◆ Problem
Return every line of the listing below, unchanged, from its first line to the line holding "Click the Collapse All toolbar icon", that line included.
··· Data to examine ···
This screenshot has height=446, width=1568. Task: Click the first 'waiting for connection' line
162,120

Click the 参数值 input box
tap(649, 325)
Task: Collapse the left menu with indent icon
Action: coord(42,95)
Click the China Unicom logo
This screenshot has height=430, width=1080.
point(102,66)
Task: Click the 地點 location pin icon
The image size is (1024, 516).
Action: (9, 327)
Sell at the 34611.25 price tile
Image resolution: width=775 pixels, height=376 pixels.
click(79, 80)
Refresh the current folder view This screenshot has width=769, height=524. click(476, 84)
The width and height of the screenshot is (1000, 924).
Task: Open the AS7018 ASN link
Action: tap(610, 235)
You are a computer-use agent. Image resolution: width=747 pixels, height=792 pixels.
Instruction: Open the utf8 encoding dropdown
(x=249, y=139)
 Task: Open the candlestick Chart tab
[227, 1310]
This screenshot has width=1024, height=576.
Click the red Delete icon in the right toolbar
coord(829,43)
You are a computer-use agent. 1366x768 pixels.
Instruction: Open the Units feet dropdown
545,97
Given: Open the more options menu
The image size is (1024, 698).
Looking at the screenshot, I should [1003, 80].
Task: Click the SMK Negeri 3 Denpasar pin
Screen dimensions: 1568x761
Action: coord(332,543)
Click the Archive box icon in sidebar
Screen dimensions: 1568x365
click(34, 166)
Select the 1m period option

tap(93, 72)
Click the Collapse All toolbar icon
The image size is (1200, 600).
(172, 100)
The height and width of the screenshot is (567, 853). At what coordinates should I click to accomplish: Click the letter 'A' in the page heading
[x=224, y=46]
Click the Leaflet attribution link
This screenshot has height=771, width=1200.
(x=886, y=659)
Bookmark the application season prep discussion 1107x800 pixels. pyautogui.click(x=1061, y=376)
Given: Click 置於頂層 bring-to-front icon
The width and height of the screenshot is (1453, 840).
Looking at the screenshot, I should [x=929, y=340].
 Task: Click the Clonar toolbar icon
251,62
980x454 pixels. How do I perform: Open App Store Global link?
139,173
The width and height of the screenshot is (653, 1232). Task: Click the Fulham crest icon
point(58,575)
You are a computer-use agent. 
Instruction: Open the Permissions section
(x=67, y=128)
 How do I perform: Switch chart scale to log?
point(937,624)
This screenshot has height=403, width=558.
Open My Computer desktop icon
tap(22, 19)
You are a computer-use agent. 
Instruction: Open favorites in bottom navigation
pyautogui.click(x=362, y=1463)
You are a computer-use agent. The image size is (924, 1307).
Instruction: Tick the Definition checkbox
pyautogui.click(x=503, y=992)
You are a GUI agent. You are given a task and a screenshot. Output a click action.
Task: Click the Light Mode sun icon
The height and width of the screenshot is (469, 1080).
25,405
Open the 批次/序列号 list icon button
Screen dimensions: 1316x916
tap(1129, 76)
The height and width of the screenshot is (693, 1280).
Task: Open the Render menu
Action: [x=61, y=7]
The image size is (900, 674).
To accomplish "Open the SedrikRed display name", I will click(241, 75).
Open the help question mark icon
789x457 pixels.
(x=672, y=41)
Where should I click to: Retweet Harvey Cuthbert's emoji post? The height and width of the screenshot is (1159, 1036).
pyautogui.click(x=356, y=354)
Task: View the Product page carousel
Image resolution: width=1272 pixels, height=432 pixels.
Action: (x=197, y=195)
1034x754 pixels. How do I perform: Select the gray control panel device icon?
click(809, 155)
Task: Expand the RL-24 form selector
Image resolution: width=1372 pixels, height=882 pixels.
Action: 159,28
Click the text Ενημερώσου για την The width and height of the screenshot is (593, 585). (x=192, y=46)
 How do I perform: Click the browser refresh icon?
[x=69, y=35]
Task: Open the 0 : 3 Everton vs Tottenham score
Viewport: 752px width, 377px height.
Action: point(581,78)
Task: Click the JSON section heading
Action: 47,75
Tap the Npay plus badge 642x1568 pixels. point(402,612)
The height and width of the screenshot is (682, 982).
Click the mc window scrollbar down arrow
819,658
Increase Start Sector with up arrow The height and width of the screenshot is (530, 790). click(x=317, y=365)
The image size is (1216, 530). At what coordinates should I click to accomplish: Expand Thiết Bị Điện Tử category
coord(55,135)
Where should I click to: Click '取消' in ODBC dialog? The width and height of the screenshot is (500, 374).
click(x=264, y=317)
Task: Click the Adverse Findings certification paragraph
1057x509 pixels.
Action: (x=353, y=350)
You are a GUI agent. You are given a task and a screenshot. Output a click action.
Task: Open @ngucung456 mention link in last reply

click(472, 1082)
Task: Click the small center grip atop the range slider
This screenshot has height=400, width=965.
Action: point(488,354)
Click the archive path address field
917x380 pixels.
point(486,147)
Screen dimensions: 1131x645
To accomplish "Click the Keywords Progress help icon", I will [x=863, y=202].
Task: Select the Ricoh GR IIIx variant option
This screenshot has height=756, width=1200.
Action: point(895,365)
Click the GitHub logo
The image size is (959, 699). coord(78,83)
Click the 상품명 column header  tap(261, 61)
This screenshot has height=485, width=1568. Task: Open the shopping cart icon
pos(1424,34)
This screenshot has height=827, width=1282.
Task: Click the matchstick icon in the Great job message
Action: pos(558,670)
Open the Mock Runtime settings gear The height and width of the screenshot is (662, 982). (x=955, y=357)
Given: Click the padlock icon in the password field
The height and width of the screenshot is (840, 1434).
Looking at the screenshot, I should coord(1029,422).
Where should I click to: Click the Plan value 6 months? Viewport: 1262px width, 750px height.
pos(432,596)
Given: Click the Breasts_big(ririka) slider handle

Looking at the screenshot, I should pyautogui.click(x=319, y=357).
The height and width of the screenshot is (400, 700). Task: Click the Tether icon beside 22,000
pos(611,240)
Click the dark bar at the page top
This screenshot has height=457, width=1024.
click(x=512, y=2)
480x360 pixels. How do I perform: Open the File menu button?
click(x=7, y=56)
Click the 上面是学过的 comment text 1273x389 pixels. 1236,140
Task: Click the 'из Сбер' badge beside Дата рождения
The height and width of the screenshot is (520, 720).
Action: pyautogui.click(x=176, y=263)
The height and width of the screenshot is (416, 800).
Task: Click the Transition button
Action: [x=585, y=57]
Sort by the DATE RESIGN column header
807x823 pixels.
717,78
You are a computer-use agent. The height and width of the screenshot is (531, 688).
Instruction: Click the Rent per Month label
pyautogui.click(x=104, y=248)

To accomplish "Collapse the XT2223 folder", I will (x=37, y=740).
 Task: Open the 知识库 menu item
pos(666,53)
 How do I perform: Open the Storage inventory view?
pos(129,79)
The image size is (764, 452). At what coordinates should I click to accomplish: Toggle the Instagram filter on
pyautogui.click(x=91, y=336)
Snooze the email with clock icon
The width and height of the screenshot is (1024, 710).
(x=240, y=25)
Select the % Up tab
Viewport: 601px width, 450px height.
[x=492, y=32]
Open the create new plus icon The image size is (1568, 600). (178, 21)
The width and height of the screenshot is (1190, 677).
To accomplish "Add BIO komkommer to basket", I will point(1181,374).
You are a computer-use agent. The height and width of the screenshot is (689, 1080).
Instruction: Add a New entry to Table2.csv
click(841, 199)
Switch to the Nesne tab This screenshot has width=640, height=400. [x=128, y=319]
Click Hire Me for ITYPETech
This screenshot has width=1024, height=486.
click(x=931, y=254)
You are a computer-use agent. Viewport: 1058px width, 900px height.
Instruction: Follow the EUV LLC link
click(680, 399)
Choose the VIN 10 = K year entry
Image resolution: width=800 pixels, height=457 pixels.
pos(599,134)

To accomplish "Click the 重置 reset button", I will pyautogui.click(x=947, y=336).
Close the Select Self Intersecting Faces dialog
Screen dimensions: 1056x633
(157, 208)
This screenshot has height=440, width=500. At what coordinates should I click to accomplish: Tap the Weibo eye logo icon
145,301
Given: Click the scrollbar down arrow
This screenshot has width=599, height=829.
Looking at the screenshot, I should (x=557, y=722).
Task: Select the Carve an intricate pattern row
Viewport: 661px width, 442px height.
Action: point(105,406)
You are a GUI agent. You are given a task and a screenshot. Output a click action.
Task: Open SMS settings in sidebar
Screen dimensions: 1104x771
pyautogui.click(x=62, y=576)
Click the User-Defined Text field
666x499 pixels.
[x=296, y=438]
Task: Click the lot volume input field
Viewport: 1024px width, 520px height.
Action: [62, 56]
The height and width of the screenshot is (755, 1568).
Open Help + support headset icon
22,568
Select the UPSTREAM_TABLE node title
···
◆ Exercise result
This screenshot has height=446, width=1568. Task: Click the first 'waiting for connection' line
162,120

Click the 参数值 input box
tap(649, 325)
Task: Collapse the left menu with indent icon
Action: coord(42,95)
Click the China Unicom logo
This screenshot has height=430, width=1080.
point(102,66)
Task: Click the 地點 location pin icon
The image size is (1024, 516).
Action: (9, 327)
Sell at the 34611.25 price tile
Image resolution: width=775 pixels, height=376 pixels.
click(79, 80)
Refresh the current folder view This screenshot has width=769, height=524. click(476, 84)
The width and height of the screenshot is (1000, 924).
Task: Open the AS7018 ASN link
Action: tap(610, 235)
You are a computer-use agent. Image resolution: width=747 pixels, height=792 pixels.
Instruction: Open the utf8 encoding dropdown
(x=249, y=139)
 Task: Open the candlestick Chart tab
[227, 1310]
This screenshot has width=1024, height=576.
Click the red Delete icon in the right toolbar
coord(829,43)
You are a computer-use agent. 1366x768 pixels.
Instruction: Open the Units feet dropdown
545,97
Given: Open the more options menu
The image size is (1024, 698).
Looking at the screenshot, I should [1003, 80].
Task: Click the SMK Negeri 3 Denpasar pin
Screen dimensions: 1568x761
Action: coord(332,543)
Click the Archive box icon in sidebar
Screen dimensions: 1568x365
click(34, 166)
Select the 1m period option

tap(93, 72)
Click the Collapse All toolbar icon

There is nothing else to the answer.